Listed records:

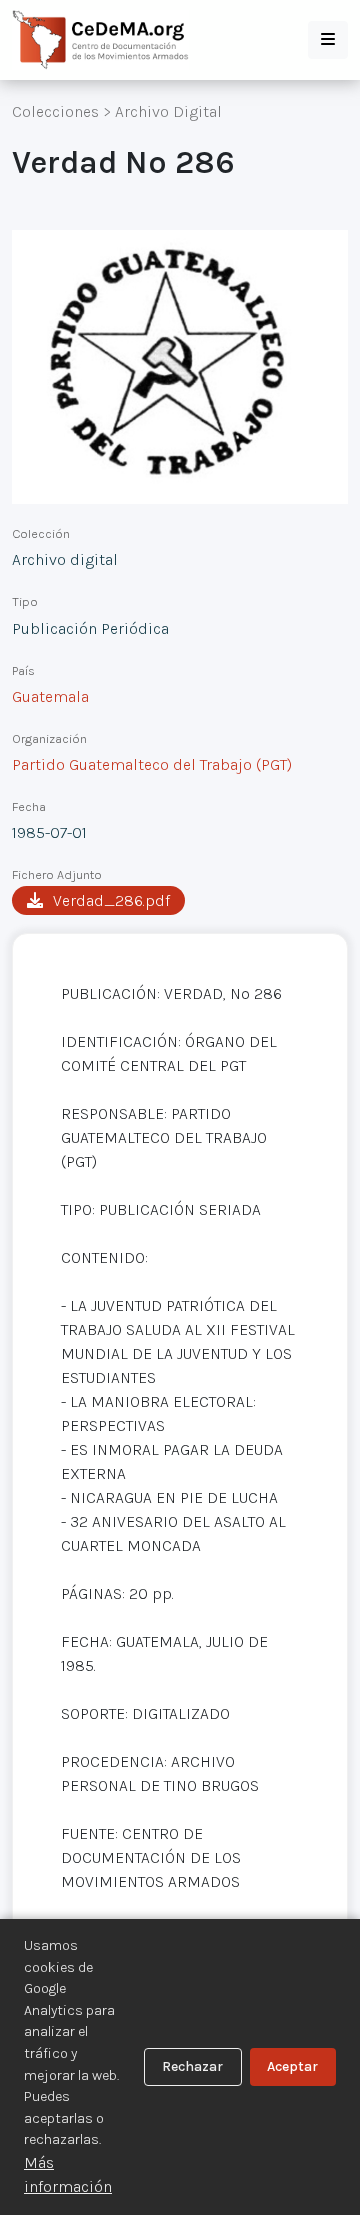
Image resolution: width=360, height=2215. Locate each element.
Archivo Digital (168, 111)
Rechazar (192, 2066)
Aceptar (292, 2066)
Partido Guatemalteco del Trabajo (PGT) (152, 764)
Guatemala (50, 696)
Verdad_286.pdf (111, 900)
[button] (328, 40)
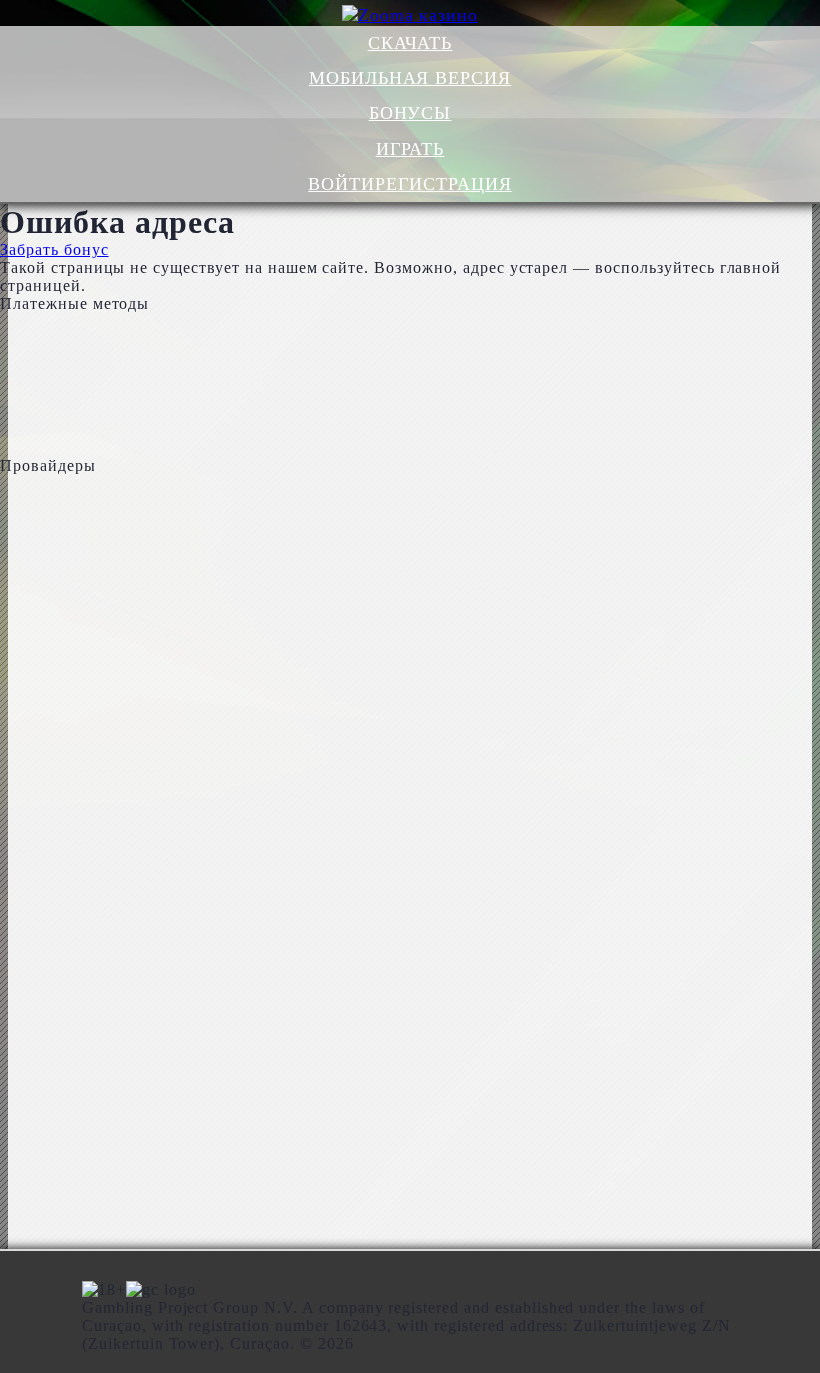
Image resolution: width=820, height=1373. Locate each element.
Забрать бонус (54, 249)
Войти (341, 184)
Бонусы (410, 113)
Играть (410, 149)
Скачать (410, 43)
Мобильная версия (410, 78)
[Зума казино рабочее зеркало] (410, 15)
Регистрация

What you are asked to do: A single number is required: the count of lines in the listing that contain the string "each".

Answer section: 2